Another problem concerns I/O. You could refuse to move a program while it’s involved in I/O or you could have a system where I/O only goes into OS buffers.

42
Q

What is the difference between a “frame” and a “page”?

A

Frame and page are of the same size. A frame is referred to as a physical piece of memory, and a page is referred to as the virtual address space.

Frames is what the physical memory is divided into. Pages is what virtual memory is divided into.

43
Q

What is the job of a page table?

A

It contains a translation (mapping) of virtual to physical addresses.

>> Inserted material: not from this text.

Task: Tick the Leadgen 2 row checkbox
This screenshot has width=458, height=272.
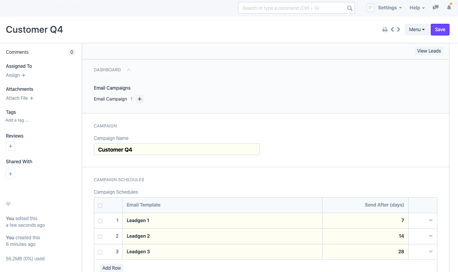Action: pos(100,237)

The job of a page table is to keep the frame numbers associated with each virtual address. The page table helps translate logical to physical addresses.

44
Q

52‐ Assume that the logical address is 24 bits and the physical memory is 1MB. Also, assume that each page is 4KB. Show how the logical and physical addresses are partitioned. What is the size of the page table? Assume the logical address is ABCDEF, the content of page table in line DEF is AB, and in line ABC is F5. Wherein the physical memory, this logical address is mapped?

A

Logical address: 24 bits; p = 12 bits, d = 12 bits
Physical address: 20 bits; f = 8 bits, d = 12 bits
Page size: 2^12 = 12 bits
Size of page table: 2^12 pages

ABCDEF is mapped to F5DEF

45
Q

Accessing the page table may have considerable delays. What is a solution to reduce the average delay of the page address mapping?

A

Short answer: Use of TLB is a solution to reducing the average delay of the page address mapping.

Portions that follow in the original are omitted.